Pour ce faire, des questionnaires ont été distribués aux professionnel·le·s et aux résident·e·s, et des entretiens ont été réalisés avec quatre résident·e·s.
Notre but ? Mieux comprendre comment ces personnes choisissent leurs vêtements et quelles sont les difficultés qu’elles rencontrent.
Les résultats obtenus montrent que de nombreuses raisons influencent le choix des vêtements. Ces raisons sont différentes entre les résident·e·s et les professionnel·le·s, mais trois potentiels freins ressortent : l’organisation institutionnelle, le poids des normes sociales, et le manque d’accessibilité.
Organisation institutionnelle
Le temps disponible dans les équipes joue un rôle important. Pour certains professionnel·le·s, laisser les résident·e·s choisir prend trop de temps et cela entre en conflit avec d’autres tâches. D’autres pensent qu’une meilleure organisation et anticipation suffiraient pour permettre un réel accompagnement personnalisé.
Les normes sociales : qui influencent-elles vraiment ?
Nous suivons toutes et tous des normes sociales, et cela influence notre façon de nous habiller.
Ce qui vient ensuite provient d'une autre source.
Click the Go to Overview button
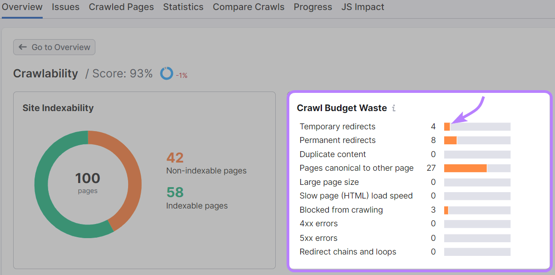Screen dimensions: 555x275 pyautogui.click(x=54, y=47)
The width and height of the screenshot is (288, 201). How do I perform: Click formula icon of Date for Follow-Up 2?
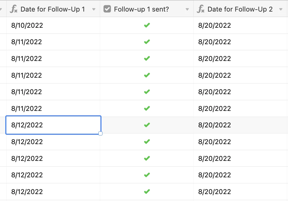pyautogui.click(x=201, y=9)
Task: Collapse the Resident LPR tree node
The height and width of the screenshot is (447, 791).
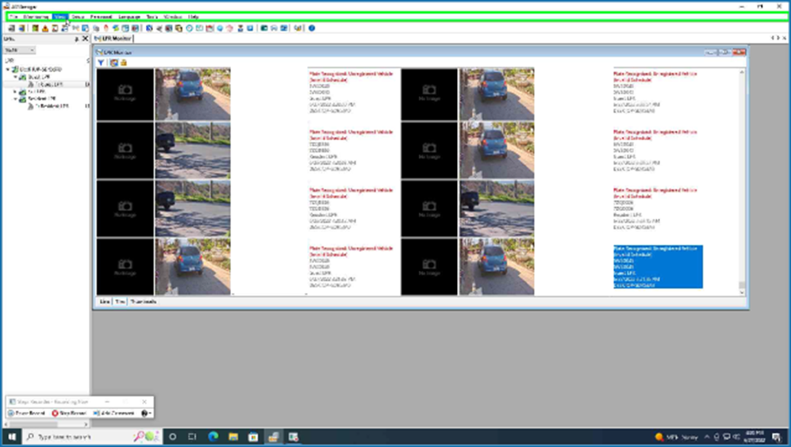Action: (x=14, y=98)
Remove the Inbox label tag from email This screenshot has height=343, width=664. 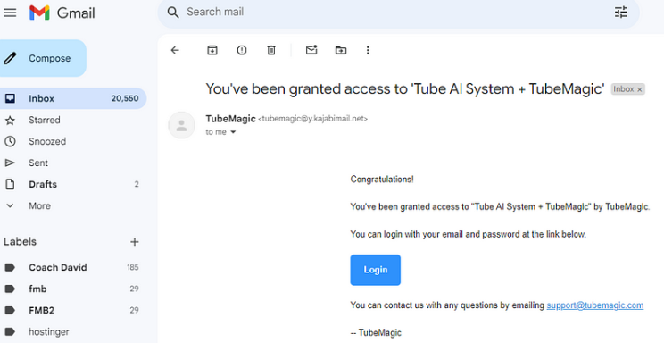tap(640, 89)
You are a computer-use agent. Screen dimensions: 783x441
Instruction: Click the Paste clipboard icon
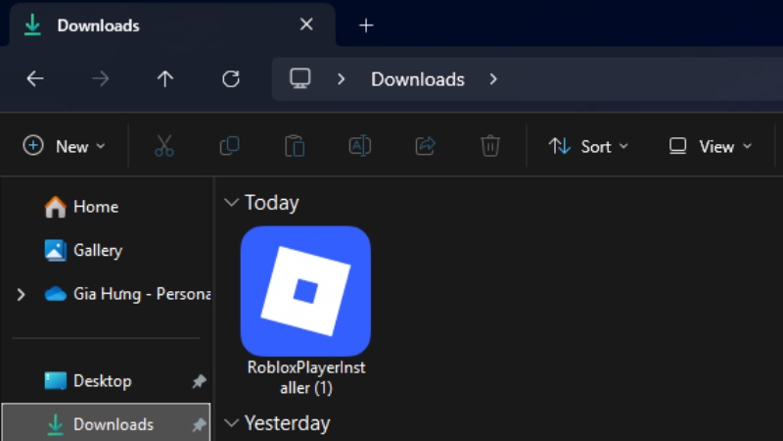(x=295, y=146)
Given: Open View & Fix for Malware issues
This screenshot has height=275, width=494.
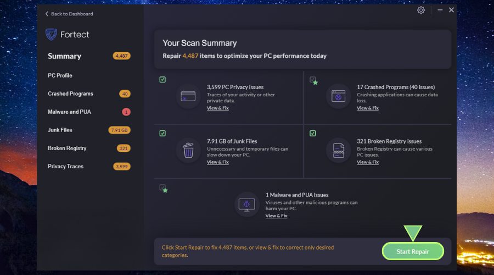Looking at the screenshot, I should (x=276, y=216).
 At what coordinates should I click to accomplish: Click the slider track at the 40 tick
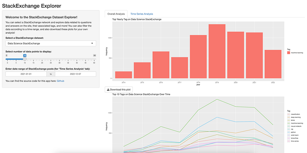pos(78,59)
Notre étude montre que ce sont surtout les professionnel·le·s qui y sont sensibles. Beaucoup insistent sur l’importance de vêtements adaptés à certains événements, avec des couleurs harmonieuses, pour favoriser l’inclusion sociale des résident·e·s. Certain·e·s pensent même que des vêtements peuvent stigmatiser et renforcer l’exclusion. Choisir des vêtements jugés « adaptés » permettrait de protéger les résident·e·s du regard des autres. Nous faisons l’hypothèse que, de façon inconsciente, les professionnel·le·s voudraient éviter aux résident·e·s la pression sociale liée à l’apparence, en les amenant à suivre les normes sociales pour prévenir les jugements négatifs.
L’accessibilité : facilitée parfois, mais pas sans entrave
Selon les réponses obtenues, les obstacles liés à l’accessibilité sont nombreux et peuvent être classés en trois catégories :
– Accessibilité physique : des infrastructures adaptées comme des ascenseurs ou des grandes cabines d’essayage, mais aussi l’agencement des vêtements dans les magasins et dans les armoires.
– Accessibilité sociale : le regard des autres clients, parfois pressés ou peu tolérants, constitue une barrière. Cependant, les résident·e·s ont aussi relevé la bienveillance du personnel dans les magasins.
– Accessibilité des vêtements : les professionnel·le·s et les résident·e·s soulignent le manque de vêtements inclusifs qui sont notamment adaptés à des morphologies diverses ou à des personnes en fauteuil roulant.
Une réalité de terrain
Notre recherche montre que, pour une personne avec une déficience intellectuelle vivant en institution, le choix vestimentaire est limité par de nombreux facteurs et obstacles quotidiens. Le discours des professionnel·le·s reflète souvent une volonté de protéger les résident·e·s contre la stigmatisation. Les habitudes institutionnelles et la tendance des professionnel·le·s à décider à la place des résident·e·s prennent encore souvent le dessus.
En conclusion, offrir de véritables opportunités de choix est essentiel pour favoriser l’estime de soi, la dignité et la participation sociale de chaque individu. Le droit au choix vestimentaire, comme tout autre aspect de la vie, dépend beaucoup du soutien, tant physique que social, que les personnes accompagnées reçoivent.